Еще у меня есть соседка с верхнего этажа. Эта барышня лет на пятнадцать старше меня, но держит себя в тонусе и форме, по крайней мере считает, что это так. Ее скорее следует отнести к врагам замедленного действия, хотя изначально она активно набивалась мне в подруги. Ванесса – такая же претенциозная, как и ее имя, – пытается выглядеть дружелюбной и очаровательной, но эта маска, кажется, не обманывает никого, кроме нее самой. Как только мы с Карлом договорились о работе, он предложил, чтобы я заняла прилагающуюся к магазину квартирку. Когда я переносила свои немногочисленные пожитки в новое жилище, Ванесса застала меня на лестничной клетке (из квартиры есть два выхода – на общую лестницу и в магазин) и сразу же предложила пойти завтра с ней на пикник в ее любимый парк. Я от неожиданности согласилась, хотя желанием совершенно не горела и не скрывала этого. Потом устыдилась: соседка проявила доброту, а я волком на нее гляжу. Решила искупить свою грубость, расстаравшись к пикнику: нажарила домашних котлеток для бургеров, сложила их в пластиковый контейнер вместе с хрустящими полосками своего любимого бекона, позаботилась о специальном легкоплавком сыре, булочках с кунжутом и салатных листах. Веселая Ванесса заскочила ко мне с утра в спортивном костюме. Я сразу слегка напряглась: мы не договаривались ни о каких физических нагрузках. За ее спиной болтался легкий рюкзачок, в котором едва ли могло поместиться что-то съедобное к пикнику. Ванесса уловила запах жареного бекона и брезгливо поморщилась:
– Ой, фу, Китти, что это?
Я не сразу поняла, к чему она клонит, поэтому тщательно принюхалась к воздуху, затем к контейнеру с котлетками. Пахло изумительным свежеподжаренным мясом.
– Бургеры и бекон. Свежайшие, я даже фарш сама делала.
– Что-о, ты ешь мясо? – с таким недоверием спросила она, как будто ранее я сообщала ей, что происхожу из славного племени луговых коровушек. Травоядных то есть.
– Еще как! – Я решила, что раз уж она позволяет себе подобное поведение, то и мне можно. – За обе щеки уплетаю! Кажется, я и не говорила, что вегетарианка.
– А я вот вегетарианка! – гордо сообщила противная бабенка. – И тебе советую! Это же просто кошмар – поедать братьев наших меньших! К тому же так вредно! Вся эта гадость откладывается в сосудах и на боках! Ты извини, Китти, но ты не можешь похвастаться идеальной талией!
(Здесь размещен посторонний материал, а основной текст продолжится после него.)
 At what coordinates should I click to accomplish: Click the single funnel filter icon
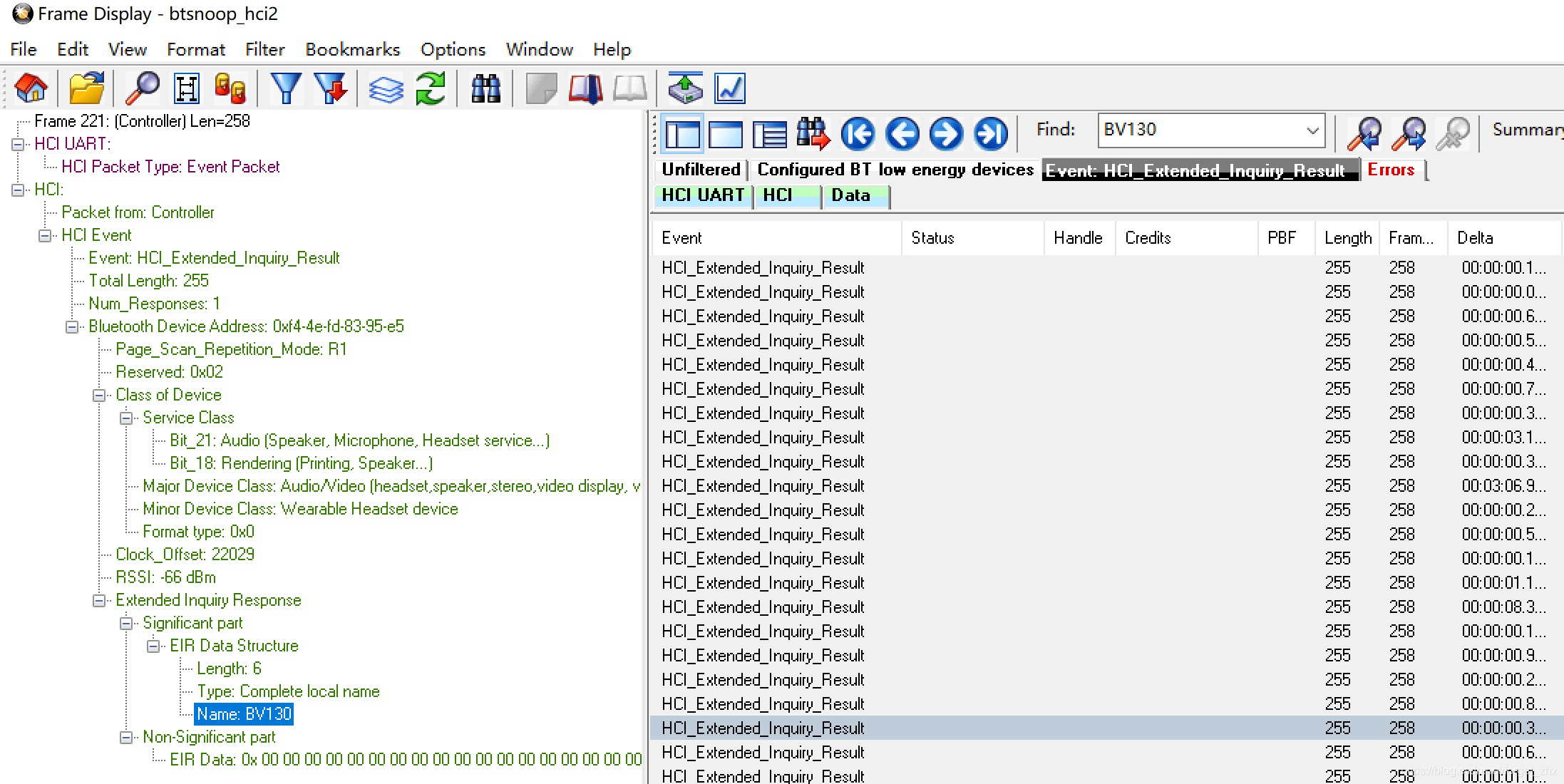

Я даже не обиделась. Сама знаю: похвастаться идеальной талией я могла только в тот период, когда чуть не сдохла от истощения из-за сердечных мук. Но талия меня не особенно интересовала: вокруг нее образовалась небольшая симпатичная мягкость, мой внешний вид она не портила, а ремень перестал так больно впиваться в кости. Я задумчиво пощупала свои бока, оценивая их масштабы, но Ванесса восприняла это иначе:
– Ну вот, видишь! Все, Китти, с сегодняшнего дня ты начинаешь новую жизнь! Я не дам тебе пропасть! Не позволю филонить! Теперь мы каждое утро будем с тобой выбираться на пробежку и зарядку! Давай, переодевайся, и пойдем! Для начала сделаем несложный комплекс упражнений, потом перекусим морковными палочками – она потрясла рюкзачком, и в нем что-то негромко затарахтело, – а потом отправимся в мое любимое кафе и позавтракаем вареным брокколи и свекольно-кабачковым смузи!
Я попыталась представить, каков на вкус свекольно-кабачковый смузи, и меня чуть не стошнило. Собрав остатки самообладания и призвав все имеющееся в наличии дружелюбие, я собралась было вежливо отказаться от участия Ванессы в заботе о моем здоровье и в жизни вообще, но тут она схватила мой контейнер и выбросила в мусорное ведро, демонстративно отряхнула руки и сказала:
– Итак, первый шаг сделан!
Ей повезло, что я как раз перед ее приходом вынесла мусор и застелила ведро чистым пакетом, поэтому я не стала бить ее по рукам или тыкать мордочкой в содеянное, а молча достала контейнер из ведра, открыла его и демонстративно, глядя ей прямо в глаза, захрустела полоской бекона.